→ Extract to read:
Just before I went on holiday my colleague confided (quite shamelessly) that she told her kids the truth about Santa.

I won’t lie, I was shocked. I couldn’t fathom why any parent would tell the truth about Santa, the biggest white lie in history.

My children know that Christmas is a celebration of the birth of Jesus Christ but Santa has his place in our festivities too!

It seems however, that my colleague was not the only mom who felt ready to dispel the myth of Santa…

Lying to your children about Santa will damage them

After a recent study, experts claim that continouing to lie to your children about Santa could be damaging.

According to and article published in the journal Lancet Psychiatry, fabricating the tale of Father Christmas can damage the relationship between parents and their children, leaving kids open to “abject disappointment” when the truth finally comes out. Source: www.practicalparenting.com.au

Well, we obvs  don’t want to damage our kids! So when should we give up the ruse and admit that Santa does not exist?

Admittedly, after all the carefully selected gifts and hours I spent fighting crowds at the mall, it would be nice to finally get some credit for my efforts. It does kind of suck that I’m sitting up all alone until midnight wrapping presents. Why should Santa get all the credit?

→ Prompt A:
Answer these questions about the post about Santa:
(i) Which journal published the article the post cites?
(ii) Until what time does the writer sit up wrapping presents?
(iii) Where did the writer spend hours fighting crowds?
The listing that follows has no connection to the post about Santa.

→ Extracted data:
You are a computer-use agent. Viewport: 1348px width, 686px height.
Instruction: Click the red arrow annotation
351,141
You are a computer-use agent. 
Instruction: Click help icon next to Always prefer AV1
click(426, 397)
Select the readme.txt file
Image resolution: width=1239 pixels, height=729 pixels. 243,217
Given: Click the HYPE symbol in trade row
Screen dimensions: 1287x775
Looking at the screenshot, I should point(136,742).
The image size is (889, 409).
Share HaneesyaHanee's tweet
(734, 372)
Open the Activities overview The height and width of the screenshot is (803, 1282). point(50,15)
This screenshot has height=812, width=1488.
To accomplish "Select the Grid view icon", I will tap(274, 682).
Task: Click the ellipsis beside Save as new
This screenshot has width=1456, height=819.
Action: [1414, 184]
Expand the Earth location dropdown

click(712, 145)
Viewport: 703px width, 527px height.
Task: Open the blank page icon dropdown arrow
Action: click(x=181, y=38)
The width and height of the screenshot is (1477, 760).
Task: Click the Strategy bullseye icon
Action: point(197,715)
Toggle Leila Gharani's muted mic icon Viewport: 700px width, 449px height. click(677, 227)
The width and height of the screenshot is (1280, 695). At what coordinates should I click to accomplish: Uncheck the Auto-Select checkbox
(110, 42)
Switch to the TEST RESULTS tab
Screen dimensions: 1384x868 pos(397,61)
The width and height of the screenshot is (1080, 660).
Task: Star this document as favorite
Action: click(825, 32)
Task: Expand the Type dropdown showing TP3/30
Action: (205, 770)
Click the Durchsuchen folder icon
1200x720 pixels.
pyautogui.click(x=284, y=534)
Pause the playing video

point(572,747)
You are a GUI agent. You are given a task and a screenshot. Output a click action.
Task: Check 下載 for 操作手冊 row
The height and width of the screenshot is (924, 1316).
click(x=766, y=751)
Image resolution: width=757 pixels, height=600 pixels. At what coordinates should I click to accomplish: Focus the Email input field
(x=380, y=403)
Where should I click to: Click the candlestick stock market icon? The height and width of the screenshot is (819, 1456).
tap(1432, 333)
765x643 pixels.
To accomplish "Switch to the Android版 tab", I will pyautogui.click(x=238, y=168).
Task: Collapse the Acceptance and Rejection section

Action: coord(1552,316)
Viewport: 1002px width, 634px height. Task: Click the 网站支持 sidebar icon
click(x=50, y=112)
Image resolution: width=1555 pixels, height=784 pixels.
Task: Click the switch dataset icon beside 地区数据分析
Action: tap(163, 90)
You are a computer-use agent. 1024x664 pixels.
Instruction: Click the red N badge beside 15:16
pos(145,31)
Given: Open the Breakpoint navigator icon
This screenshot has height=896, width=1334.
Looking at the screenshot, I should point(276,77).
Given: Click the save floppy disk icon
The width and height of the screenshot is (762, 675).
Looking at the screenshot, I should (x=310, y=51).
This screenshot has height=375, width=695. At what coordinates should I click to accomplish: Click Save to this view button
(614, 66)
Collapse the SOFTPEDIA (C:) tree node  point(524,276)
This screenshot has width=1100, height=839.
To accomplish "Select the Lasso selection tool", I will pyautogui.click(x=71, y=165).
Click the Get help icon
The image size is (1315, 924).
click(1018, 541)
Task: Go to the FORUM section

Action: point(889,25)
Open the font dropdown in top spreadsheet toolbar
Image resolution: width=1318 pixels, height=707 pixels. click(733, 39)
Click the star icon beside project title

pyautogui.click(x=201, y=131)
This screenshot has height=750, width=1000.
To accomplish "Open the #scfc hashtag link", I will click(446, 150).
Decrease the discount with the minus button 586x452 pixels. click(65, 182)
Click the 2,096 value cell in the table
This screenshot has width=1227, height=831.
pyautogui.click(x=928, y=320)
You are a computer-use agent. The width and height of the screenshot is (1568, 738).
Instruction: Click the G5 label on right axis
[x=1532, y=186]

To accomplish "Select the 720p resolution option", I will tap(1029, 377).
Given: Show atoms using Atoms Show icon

→ Prompt B:
Quote the stretch of the listing from its first line through the line containing "Toggle Leila Gharani's".

→ Expected answer A:
(i) Lancet Psychiatry
(ii) Midnight
(iii) At the mall

→ Expected answer B:
You are a computer-use agent. Viewport: 1348px width, 686px height.
Instruction: Click the red arrow annotation
351,141
You are a computer-use agent. 
Instruction: Click help icon next to Always prefer AV1
click(426, 397)
Select the readme.txt file
Image resolution: width=1239 pixels, height=729 pixels. 243,217
Given: Click the HYPE symbol in trade row
Screen dimensions: 1287x775
Looking at the screenshot, I should point(136,742).
The image size is (889, 409).
Share HaneesyaHanee's tweet
(734, 372)
Open the Activities overview The height and width of the screenshot is (803, 1282). point(50,15)
This screenshot has height=812, width=1488.
To accomplish "Select the Grid view icon", I will tap(274, 682).
Task: Click the ellipsis beside Save as new
This screenshot has width=1456, height=819.
Action: [1414, 184]
Expand the Earth location dropdown

click(712, 145)
Viewport: 703px width, 527px height.
Task: Open the blank page icon dropdown arrow
Action: click(x=181, y=38)
The width and height of the screenshot is (1477, 760).
Task: Click the Strategy bullseye icon
Action: point(197,715)
Toggle Leila Gharani's muted mic icon Viewport: 700px width, 449px height. click(677, 227)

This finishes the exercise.